Papers I Read Notes and Summaries

Competitive Training of Mixtures of Independent Deep Generative Models


  • The paper proposes a Competitive training mechanism to train a mixture of independent generative models.

  • The idea is that this mixture of different models would divide the data distribution amongst themselves and specialize to their respective splits.

  • The training procedure is related to clustering-based methods.

  • Link to the paper


  • In causal modeling, a common assumption is that the data is generated by a set of independent mechanisms.

  • It is not known which mechanism generates which datapoint and recovering the underlying mechanisms can be modeled as learning a structural causal generative model.


  • The paper assumes that the support of the different generators do not overlap, i.e., the underlying data distribution is factorized into non-overlapping regions.

  • This data factorization is learned using a set of discriminators.

  • If there are $k$ generators, $k$ binary partition functions $c_i, … c_k$ are used.

  • For a given datapoint $x$, if $c_i(x) = 1$ then $c_j(x) = 0$ for all other $j$ and $x$ is assigned to $i^{th}$ generator.

  • For a fixed partition function $c_j^t$ ($t$ denotes the partition function at time $t$), minimize the sum of f-divergence between the model and the data distribution (that is assigned to it).

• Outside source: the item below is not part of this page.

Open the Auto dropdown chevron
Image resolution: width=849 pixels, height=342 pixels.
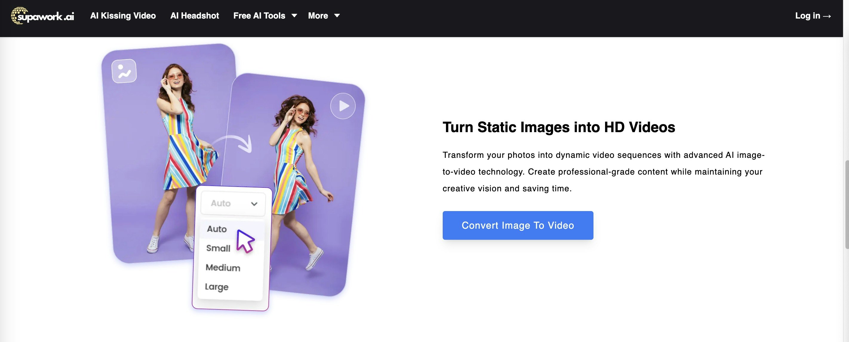(x=254, y=204)
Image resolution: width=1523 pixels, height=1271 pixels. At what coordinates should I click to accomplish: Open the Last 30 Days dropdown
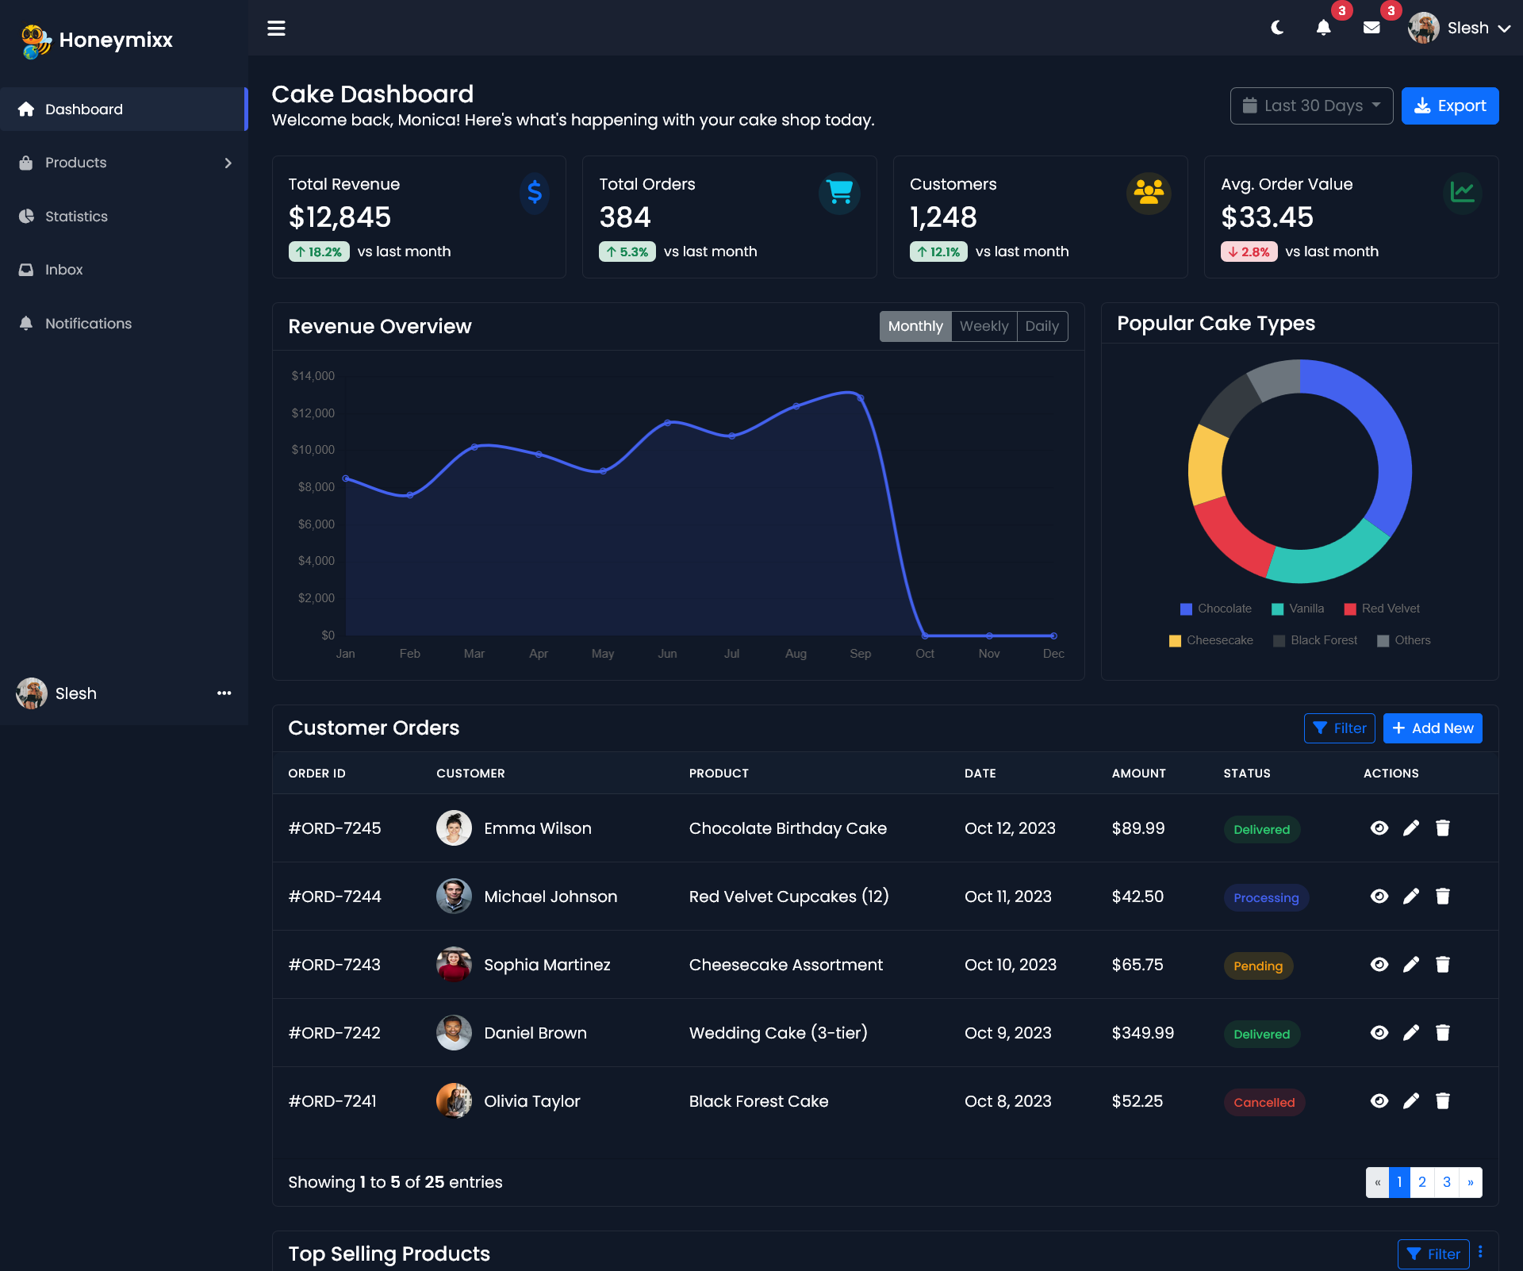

The loss formulation is an upper bound on the f-divergence of the mixture model.

  • In the next step, the data points are re-assigned to the generative models, based on the likelihood of each data point for each model.

  • The likelihood is estimated by training a discriminator that can distinguish the generated samples from the real samples.

Independence as an inductive bias

  • The independence assumption may be too restrictive because the low-level features will be common across the distribution splits.

  • This “violation” can be avoided by pretraining the model using a uniform random split of the dataset. In that case, the independence assumption will hold approximately after pretraining.

  • Another approach could be to share some parameters across the models.

  • A “load balancing” approach is also used where each model always keeps training on the data points assigned to it if not enough data points are assigned to it.

Comparison to VAEs and GANs

  • VAEs tend to be “overly inclusive” of the training distribution, i.e., they try to cover the entire support of the distribution.

  • GANs are prone to mode collapse where the model focuses only on one part of the distribution.

  • The proposed method provides a middle ground where the different generative models can focus on different parts of the distribution.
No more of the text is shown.